--- Supplied entries ---

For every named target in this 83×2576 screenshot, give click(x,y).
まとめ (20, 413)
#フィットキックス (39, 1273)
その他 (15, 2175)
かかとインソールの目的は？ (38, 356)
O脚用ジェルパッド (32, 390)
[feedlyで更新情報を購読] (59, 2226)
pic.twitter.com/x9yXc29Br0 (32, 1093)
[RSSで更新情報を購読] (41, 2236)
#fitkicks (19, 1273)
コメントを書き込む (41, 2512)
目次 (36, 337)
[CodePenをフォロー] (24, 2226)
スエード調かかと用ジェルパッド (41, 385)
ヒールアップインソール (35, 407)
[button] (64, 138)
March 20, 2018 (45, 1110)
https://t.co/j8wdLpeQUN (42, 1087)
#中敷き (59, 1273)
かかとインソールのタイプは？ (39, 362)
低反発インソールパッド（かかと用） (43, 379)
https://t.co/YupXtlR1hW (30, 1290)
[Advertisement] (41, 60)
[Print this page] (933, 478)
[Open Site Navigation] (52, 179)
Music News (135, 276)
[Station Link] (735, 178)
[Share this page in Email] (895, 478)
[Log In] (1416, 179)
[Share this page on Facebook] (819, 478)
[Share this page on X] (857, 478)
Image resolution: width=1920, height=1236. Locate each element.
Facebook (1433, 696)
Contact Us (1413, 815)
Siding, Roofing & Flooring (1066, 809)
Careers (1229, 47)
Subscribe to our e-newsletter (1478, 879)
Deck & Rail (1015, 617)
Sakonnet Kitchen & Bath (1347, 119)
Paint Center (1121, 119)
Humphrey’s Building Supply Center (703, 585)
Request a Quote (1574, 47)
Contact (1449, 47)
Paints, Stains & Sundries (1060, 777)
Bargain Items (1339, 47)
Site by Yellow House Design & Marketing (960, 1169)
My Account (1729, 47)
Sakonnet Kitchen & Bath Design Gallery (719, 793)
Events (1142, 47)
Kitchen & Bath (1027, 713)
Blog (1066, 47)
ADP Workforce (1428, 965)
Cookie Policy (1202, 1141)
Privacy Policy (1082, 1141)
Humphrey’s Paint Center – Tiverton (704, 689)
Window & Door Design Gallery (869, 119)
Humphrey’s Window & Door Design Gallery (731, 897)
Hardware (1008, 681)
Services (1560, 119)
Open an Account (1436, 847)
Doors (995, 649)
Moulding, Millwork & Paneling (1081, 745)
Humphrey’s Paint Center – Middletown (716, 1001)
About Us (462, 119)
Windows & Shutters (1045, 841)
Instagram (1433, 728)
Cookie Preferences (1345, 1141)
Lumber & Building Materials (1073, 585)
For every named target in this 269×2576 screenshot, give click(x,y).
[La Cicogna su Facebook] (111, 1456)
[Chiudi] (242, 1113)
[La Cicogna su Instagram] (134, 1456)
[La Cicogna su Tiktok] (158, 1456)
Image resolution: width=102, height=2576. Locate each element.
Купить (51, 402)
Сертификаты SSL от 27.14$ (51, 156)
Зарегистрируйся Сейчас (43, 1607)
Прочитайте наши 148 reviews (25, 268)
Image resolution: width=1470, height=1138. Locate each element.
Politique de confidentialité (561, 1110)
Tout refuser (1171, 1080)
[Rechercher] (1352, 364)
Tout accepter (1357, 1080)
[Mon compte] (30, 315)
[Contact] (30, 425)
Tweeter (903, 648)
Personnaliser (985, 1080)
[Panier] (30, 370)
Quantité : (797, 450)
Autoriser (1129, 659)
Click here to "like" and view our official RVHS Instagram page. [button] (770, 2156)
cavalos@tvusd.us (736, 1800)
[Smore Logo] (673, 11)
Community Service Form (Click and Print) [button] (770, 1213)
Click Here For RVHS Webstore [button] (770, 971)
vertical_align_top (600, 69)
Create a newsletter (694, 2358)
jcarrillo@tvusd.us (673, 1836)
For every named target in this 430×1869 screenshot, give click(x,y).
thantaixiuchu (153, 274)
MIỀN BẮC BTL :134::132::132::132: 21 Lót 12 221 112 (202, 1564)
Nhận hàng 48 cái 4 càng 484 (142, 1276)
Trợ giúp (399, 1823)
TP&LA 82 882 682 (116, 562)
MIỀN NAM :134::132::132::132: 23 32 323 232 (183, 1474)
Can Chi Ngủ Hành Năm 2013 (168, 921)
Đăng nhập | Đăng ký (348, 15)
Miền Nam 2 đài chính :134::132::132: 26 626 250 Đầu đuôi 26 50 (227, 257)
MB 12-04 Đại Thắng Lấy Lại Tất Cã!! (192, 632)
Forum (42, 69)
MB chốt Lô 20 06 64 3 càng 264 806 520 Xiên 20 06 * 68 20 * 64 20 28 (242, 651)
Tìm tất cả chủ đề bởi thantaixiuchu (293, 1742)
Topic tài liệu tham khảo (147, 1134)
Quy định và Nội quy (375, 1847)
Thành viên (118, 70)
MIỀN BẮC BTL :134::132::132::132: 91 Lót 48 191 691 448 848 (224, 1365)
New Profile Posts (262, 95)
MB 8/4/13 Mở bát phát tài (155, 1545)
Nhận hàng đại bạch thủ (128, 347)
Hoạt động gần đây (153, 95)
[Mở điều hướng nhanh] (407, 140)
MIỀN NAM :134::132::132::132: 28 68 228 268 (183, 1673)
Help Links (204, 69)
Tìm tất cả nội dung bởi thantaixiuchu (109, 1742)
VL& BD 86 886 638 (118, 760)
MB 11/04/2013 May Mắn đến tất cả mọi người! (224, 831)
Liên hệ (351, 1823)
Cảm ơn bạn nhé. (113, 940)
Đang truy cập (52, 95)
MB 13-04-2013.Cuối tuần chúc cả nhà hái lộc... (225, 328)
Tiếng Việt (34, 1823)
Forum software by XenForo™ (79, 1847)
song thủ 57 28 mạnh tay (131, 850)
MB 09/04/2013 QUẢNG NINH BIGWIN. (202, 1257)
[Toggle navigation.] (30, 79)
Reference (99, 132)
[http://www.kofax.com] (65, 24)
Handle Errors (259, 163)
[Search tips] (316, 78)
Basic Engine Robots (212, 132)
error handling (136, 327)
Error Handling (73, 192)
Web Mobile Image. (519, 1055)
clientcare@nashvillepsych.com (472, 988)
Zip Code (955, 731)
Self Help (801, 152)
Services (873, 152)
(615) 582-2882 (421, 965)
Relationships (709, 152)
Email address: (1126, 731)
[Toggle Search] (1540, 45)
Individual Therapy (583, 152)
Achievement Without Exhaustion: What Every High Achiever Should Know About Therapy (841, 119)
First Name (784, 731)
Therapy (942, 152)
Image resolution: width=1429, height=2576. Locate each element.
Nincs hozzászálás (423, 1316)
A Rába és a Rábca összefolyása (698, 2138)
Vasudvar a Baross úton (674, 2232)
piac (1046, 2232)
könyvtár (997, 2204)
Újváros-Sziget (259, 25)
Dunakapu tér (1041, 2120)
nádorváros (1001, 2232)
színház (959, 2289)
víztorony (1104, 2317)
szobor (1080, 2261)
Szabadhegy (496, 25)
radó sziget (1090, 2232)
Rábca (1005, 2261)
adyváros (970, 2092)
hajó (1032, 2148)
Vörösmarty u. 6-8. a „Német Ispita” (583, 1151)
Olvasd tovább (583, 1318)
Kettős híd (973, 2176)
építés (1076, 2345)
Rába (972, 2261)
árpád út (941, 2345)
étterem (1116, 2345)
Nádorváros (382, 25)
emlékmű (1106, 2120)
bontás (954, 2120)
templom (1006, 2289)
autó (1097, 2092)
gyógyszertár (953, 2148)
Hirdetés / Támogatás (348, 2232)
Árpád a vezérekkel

---

Problem to solve: Looking at the entries above, say how many lines contain the word "hàng". Only the number is wanted.

Output of the exercise: 2